ML epistemics

Vincent W thoughts

What is the point of ML? What is it learning? Based on a fixed set of training data, learn to predict the label of unseen test data. They learn this by assuming this information is in a vacuum and nothing outside (unpredictable) can arise. Example: we assess data on bubblegum placement on shelves in a NYC CVS. Running a model, we can find there is a strong correlation between placement by cash register and purchase. Intuitively, this is nudged to be implemented in every branch. However, when the LA store does so, it finds that nothing really changed, and profit even decreased a bit. This is because we trained our machine on data on correlates in data, not on what would happen if you change things in the store. Because once you change the store, the “distribution” changes, and the model (trained on the previous distribution) breaks. Obviously, this is the classic Correlation ≠ Causation.

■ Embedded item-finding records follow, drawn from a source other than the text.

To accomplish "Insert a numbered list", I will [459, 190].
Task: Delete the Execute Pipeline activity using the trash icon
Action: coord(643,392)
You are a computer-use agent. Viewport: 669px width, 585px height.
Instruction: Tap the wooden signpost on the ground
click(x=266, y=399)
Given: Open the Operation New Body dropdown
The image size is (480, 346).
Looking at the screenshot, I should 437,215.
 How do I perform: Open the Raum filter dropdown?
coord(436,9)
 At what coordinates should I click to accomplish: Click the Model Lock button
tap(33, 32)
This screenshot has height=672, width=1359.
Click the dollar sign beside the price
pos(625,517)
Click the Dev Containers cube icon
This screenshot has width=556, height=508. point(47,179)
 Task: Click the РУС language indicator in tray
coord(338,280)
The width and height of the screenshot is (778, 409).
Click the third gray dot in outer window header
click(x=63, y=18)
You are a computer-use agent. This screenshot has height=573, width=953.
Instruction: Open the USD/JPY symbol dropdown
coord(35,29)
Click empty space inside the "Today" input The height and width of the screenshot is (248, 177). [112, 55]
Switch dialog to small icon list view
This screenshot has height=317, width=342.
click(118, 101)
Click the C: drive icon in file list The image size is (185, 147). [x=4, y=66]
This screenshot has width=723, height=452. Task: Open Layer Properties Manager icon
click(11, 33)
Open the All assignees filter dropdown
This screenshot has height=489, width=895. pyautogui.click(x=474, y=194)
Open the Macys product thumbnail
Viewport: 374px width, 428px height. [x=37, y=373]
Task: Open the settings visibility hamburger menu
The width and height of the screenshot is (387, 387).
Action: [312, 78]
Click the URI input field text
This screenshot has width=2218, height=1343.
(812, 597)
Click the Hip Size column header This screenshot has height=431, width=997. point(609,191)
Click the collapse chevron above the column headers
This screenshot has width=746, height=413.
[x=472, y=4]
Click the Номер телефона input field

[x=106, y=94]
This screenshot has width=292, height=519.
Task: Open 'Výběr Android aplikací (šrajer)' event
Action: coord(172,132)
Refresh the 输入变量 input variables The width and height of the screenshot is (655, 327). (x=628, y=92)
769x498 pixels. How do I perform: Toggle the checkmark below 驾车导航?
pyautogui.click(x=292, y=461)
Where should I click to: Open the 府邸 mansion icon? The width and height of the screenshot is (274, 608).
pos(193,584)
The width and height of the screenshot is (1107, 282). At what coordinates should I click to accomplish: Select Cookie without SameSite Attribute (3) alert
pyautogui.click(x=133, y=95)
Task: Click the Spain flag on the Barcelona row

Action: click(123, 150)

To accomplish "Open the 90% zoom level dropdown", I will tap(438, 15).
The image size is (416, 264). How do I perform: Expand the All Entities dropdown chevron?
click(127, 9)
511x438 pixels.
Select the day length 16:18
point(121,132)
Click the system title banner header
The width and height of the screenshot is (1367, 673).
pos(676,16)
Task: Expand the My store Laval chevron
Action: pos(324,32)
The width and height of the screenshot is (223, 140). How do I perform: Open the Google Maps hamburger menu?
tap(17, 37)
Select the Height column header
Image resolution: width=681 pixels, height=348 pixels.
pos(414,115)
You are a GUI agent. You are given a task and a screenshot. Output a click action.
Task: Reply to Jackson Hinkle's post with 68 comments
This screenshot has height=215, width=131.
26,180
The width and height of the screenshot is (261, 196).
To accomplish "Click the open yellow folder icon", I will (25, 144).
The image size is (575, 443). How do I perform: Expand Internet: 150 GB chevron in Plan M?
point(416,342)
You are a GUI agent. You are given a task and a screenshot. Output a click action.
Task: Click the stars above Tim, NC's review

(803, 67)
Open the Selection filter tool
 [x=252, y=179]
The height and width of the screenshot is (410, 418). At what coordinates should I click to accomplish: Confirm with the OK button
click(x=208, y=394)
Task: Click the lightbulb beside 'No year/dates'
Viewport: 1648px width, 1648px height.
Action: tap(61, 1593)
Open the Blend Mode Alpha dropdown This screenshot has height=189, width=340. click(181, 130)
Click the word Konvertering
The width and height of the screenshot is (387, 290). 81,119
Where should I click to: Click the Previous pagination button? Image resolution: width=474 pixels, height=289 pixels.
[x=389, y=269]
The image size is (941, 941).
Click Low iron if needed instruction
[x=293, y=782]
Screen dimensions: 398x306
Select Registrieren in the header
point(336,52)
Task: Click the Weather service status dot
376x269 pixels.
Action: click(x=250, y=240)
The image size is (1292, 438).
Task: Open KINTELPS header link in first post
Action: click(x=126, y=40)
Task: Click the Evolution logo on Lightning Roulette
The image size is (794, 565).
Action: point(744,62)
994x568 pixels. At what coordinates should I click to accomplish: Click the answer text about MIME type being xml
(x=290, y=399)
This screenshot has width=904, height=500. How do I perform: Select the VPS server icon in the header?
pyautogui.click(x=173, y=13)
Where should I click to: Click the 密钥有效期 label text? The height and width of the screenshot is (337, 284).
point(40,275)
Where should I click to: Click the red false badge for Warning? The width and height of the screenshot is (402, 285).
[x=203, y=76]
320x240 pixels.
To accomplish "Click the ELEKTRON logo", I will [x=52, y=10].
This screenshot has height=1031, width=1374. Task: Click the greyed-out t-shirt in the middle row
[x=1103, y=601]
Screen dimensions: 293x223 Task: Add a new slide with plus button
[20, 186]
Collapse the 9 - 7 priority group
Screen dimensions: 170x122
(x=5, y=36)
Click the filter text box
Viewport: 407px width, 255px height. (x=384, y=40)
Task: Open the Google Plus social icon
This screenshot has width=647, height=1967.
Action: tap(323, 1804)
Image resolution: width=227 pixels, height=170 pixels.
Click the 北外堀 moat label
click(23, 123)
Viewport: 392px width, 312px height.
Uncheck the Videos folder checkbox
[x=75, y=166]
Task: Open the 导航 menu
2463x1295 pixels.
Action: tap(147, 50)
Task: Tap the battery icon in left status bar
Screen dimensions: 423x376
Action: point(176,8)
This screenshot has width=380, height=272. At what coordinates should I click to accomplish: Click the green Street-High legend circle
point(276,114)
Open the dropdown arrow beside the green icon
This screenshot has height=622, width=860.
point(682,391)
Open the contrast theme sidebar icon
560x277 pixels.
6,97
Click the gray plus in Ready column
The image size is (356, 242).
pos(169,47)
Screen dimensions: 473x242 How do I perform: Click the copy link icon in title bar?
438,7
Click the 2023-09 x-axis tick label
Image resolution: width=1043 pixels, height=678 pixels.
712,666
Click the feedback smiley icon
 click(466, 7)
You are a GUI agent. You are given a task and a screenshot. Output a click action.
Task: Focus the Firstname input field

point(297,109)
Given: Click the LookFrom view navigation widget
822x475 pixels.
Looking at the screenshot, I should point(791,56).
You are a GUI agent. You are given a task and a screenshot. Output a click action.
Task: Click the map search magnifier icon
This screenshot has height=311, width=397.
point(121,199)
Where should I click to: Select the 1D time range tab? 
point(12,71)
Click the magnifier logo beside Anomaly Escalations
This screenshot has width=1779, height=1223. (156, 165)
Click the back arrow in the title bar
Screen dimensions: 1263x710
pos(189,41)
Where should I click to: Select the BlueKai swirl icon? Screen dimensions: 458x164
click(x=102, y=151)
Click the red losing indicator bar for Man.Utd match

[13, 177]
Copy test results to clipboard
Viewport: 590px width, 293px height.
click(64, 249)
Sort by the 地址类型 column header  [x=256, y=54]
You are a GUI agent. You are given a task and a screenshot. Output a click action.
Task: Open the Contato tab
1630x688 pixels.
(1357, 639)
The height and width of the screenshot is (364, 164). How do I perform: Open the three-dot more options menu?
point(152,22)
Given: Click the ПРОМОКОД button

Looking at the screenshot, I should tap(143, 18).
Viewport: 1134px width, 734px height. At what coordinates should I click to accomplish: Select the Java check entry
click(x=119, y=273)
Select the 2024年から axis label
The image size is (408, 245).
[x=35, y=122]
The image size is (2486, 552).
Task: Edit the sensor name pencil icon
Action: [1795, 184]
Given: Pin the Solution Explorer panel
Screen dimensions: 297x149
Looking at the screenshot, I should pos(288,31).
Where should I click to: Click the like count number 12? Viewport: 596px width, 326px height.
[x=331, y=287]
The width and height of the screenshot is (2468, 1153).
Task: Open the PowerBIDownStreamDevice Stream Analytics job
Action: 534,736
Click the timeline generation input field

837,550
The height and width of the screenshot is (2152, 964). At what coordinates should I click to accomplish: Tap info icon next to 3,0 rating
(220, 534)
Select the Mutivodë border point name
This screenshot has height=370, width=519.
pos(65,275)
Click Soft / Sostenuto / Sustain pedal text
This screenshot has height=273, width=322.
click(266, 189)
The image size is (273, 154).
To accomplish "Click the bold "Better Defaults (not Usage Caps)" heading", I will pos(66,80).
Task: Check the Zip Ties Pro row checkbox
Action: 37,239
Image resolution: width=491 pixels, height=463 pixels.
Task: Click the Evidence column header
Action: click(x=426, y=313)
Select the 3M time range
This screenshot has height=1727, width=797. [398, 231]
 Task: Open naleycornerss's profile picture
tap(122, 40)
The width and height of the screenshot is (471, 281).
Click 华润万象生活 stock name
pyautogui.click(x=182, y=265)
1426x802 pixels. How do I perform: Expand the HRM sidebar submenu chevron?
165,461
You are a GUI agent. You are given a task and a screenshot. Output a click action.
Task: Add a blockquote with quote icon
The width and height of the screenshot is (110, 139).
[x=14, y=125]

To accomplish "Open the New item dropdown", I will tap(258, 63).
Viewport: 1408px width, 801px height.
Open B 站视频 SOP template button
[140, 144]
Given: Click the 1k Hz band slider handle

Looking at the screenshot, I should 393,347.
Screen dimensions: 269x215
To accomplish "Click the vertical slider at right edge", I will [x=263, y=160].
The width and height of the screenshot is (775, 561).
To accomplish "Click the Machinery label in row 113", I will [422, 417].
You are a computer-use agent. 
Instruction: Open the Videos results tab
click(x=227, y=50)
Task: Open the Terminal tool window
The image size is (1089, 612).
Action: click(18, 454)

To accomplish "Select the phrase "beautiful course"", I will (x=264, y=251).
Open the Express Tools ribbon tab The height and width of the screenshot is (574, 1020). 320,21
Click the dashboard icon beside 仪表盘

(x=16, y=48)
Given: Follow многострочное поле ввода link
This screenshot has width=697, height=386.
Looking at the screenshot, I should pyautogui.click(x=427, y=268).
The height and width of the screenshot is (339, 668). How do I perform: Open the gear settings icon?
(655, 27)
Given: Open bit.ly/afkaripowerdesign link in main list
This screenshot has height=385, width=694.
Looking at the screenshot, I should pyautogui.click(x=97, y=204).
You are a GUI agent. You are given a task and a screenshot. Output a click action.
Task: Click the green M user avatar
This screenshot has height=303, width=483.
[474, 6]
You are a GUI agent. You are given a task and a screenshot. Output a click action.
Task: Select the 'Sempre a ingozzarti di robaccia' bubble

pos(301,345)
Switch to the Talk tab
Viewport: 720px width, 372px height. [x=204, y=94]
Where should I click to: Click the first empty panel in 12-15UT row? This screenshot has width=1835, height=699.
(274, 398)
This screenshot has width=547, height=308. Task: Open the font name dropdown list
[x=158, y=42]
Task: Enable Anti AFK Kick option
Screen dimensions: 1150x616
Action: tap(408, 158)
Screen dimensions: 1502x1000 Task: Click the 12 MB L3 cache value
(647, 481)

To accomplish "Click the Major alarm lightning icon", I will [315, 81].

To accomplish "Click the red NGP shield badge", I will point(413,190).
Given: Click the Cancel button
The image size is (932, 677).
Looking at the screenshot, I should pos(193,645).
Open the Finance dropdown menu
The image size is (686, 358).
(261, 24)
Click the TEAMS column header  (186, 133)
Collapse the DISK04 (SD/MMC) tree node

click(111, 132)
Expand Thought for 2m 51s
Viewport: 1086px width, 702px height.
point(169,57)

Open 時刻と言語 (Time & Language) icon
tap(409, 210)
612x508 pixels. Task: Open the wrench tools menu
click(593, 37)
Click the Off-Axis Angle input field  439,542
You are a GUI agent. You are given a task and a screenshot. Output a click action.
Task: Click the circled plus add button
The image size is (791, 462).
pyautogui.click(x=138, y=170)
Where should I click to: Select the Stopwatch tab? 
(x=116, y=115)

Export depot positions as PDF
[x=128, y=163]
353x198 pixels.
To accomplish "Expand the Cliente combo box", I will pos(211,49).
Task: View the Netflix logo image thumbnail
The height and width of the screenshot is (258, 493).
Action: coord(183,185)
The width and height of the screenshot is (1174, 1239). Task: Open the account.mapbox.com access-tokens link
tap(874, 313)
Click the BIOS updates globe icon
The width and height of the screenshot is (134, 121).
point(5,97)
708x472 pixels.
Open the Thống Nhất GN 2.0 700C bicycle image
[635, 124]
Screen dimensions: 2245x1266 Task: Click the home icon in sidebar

We can not be selling these models based on “doing” that sounds plausible. We know in theory, they are not. Instead, we must rethink how to achieve causation through ML. Especially if much of the business model is rooted in changing behavior through correlates. If that is the point of ML, what should be learning then? Specifically, we must ask the question: What is the right success concept for causal discovery methods. This requires inductive inference. With Strong AI, we get guaranteed bounds on error over all possibilities deduced from a distribution. In causal inferences or counter-factual inferences we modify the system and extrapolate way beyond the data. So now here comes Socrates: What could it even be that you think you’re doing [with these algorithms]. So we must stop the “doing”, pause, and ask what would it be to do it? Aka “Why?”. And if you look at the gap in theory right now, you realize, we don’t even know.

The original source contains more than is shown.